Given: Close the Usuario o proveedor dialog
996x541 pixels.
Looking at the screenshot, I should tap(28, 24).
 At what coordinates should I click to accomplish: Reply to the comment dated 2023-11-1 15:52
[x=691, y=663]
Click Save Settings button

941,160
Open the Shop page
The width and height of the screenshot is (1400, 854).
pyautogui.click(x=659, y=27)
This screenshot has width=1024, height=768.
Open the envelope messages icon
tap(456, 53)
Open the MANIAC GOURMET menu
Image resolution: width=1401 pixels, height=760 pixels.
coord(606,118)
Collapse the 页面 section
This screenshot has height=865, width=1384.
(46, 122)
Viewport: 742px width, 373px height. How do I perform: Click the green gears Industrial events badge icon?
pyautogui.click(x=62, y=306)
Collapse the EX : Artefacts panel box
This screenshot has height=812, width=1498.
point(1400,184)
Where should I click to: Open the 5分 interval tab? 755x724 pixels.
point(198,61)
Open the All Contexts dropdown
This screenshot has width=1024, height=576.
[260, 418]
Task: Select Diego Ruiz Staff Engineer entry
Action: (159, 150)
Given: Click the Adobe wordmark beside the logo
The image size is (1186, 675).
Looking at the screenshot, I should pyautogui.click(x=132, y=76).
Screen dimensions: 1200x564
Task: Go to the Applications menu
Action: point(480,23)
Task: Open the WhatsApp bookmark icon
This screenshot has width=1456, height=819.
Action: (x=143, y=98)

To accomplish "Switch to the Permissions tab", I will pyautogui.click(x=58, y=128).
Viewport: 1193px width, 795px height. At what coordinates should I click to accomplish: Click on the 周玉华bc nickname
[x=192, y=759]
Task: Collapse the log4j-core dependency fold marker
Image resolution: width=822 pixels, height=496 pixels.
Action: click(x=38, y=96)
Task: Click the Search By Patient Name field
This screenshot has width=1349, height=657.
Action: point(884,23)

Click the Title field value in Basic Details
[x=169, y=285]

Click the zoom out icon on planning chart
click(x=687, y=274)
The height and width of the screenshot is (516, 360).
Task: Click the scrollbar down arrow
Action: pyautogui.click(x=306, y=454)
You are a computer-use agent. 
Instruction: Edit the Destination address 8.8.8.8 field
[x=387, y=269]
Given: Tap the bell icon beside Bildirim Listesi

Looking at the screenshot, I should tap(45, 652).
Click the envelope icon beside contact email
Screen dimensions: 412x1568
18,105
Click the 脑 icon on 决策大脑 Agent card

____________________

*TASK DETAILS:* Find how many lines of the listing include the word "Collapse", and state that number by itself.

*OUTPUT:* 3